ACTIVITY
Keeping every word in place, write out the entries that come next.

INFORMATION PROVIDED
-- -- --

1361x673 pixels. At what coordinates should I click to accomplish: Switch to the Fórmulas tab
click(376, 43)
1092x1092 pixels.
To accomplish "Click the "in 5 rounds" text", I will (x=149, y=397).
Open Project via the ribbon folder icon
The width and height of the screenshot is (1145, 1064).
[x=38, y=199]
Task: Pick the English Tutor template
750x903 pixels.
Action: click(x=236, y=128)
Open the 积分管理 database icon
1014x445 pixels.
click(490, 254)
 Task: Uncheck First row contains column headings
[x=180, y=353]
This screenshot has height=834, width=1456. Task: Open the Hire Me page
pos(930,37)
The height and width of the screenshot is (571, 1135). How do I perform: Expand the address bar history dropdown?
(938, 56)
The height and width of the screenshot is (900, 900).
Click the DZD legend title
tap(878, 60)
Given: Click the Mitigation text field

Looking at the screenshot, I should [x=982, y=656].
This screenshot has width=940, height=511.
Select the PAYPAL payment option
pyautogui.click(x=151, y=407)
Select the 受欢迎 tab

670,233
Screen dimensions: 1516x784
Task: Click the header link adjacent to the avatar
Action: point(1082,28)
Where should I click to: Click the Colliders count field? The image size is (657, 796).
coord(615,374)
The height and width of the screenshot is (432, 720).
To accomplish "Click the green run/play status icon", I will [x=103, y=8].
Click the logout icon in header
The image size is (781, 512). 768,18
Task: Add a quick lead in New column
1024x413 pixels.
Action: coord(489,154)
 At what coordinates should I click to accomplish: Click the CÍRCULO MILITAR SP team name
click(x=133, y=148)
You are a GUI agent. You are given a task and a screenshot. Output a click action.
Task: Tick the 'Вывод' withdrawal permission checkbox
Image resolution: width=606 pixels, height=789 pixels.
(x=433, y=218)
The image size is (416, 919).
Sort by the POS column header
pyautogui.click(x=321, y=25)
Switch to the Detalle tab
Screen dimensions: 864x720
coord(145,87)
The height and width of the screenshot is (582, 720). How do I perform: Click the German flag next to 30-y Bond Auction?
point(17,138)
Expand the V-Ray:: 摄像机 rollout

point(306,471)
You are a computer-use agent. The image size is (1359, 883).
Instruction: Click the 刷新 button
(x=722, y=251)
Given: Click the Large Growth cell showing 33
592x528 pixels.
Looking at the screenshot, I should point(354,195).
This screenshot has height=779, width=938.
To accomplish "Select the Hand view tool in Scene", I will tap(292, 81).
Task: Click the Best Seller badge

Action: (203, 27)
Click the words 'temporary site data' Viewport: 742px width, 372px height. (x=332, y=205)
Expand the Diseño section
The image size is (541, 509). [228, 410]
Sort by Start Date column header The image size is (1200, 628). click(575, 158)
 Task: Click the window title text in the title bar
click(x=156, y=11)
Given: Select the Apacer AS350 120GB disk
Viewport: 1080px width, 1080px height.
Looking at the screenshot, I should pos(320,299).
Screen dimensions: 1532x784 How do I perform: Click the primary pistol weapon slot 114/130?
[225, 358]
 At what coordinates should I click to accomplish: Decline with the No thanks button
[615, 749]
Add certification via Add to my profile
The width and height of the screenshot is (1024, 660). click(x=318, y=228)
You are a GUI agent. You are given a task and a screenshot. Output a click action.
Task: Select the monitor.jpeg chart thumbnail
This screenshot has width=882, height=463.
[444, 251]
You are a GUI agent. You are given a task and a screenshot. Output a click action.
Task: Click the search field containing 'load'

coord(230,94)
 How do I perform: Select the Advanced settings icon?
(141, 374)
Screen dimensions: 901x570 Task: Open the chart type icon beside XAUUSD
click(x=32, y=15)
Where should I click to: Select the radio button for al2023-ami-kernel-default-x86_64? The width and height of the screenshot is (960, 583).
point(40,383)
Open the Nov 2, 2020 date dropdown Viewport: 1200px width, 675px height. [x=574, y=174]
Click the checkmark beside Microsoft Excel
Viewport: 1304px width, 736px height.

-- -- --

EXERCISE RESPONSE
1361x673 pixels. At what coordinates should I click to accomplish: Switch to the Fórmulas tab
click(376, 43)
1092x1092 pixels.
To accomplish "Click the "in 5 rounds" text", I will (x=149, y=397).
Open Project via the ribbon folder icon
The width and height of the screenshot is (1145, 1064).
[x=38, y=199]
Task: Pick the English Tutor template
750x903 pixels.
Action: click(x=236, y=128)
Open the 积分管理 database icon
1014x445 pixels.
click(490, 254)
 Task: Uncheck First row contains column headings
[x=180, y=353]
This screenshot has height=834, width=1456. Task: Open the Hire Me page
pos(930,37)
The height and width of the screenshot is (571, 1135). How do I perform: Expand the address bar history dropdown?
(938, 56)
The height and width of the screenshot is (900, 900).
Click the DZD legend title
tap(878, 60)
Given: Click the Mitigation text field

Looking at the screenshot, I should [x=982, y=656].
This screenshot has width=940, height=511.
Select the PAYPAL payment option
pyautogui.click(x=151, y=407)
Select the 受欢迎 tab

670,233
Screen dimensions: 1516x784
Task: Click the header link adjacent to the avatar
Action: point(1082,28)
Where should I click to: Click the Colliders count field? The image size is (657, 796).
coord(615,374)
The height and width of the screenshot is (432, 720).
To accomplish "Click the green run/play status icon", I will [x=103, y=8].
Click the logout icon in header
The image size is (781, 512). 768,18
Task: Add a quick lead in New column
1024x413 pixels.
Action: coord(489,154)
 At what coordinates should I click to accomplish: Click the CÍRCULO MILITAR SP team name
click(x=133, y=148)
You are a GUI agent. You are given a task and a screenshot. Output a click action.
Task: Tick the 'Вывод' withdrawal permission checkbox
Image resolution: width=606 pixels, height=789 pixels.
(x=433, y=218)
The image size is (416, 919).
Sort by the POS column header
pyautogui.click(x=321, y=25)
Switch to the Detalle tab
Screen dimensions: 864x720
coord(145,87)
The height and width of the screenshot is (582, 720). How do I perform: Click the German flag next to 30-y Bond Auction?
point(17,138)
Expand the V-Ray:: 摄像机 rollout

point(306,471)
You are a computer-use agent. The image size is (1359, 883).
Instruction: Click the 刷新 button
(x=722, y=251)
Given: Click the Large Growth cell showing 33
592x528 pixels.
Looking at the screenshot, I should point(354,195).
This screenshot has height=779, width=938.
To accomplish "Select the Hand view tool in Scene", I will tap(292, 81).
Task: Click the Best Seller badge

Action: (203, 27)
Click the words 'temporary site data' Viewport: 742px width, 372px height. (x=332, y=205)
Expand the Diseño section
The image size is (541, 509). [228, 410]
Sort by Start Date column header The image size is (1200, 628). click(575, 158)
 Task: Click the window title text in the title bar
click(x=156, y=11)
Given: Select the Apacer AS350 120GB disk
Viewport: 1080px width, 1080px height.
Looking at the screenshot, I should pos(320,299).
Screen dimensions: 1532x784 How do I perform: Click the primary pistol weapon slot 114/130?
[225, 358]
 At what coordinates should I click to accomplish: Decline with the No thanks button
[615, 749]
Add certification via Add to my profile
The width and height of the screenshot is (1024, 660). click(x=318, y=228)
You are a GUI agent. You are given a task and a screenshot. Output a click action.
Task: Select the monitor.jpeg chart thumbnail
This screenshot has width=882, height=463.
[444, 251]
You are a GUI agent. You are given a task and a screenshot. Output a click action.
Task: Click the search field containing 'load'

coord(230,94)
 How do I perform: Select the Advanced settings icon?
(141, 374)
Screen dimensions: 901x570 Task: Open the chart type icon beside XAUUSD
click(x=32, y=15)
Where should I click to: Select the radio button for al2023-ami-kernel-default-x86_64? The width and height of the screenshot is (960, 583).
point(40,383)
Open the Nov 2, 2020 date dropdown Viewport: 1200px width, 675px height. [x=574, y=174]
Click the checkmark beside Microsoft Excel
Viewport: 1304px width, 736px height.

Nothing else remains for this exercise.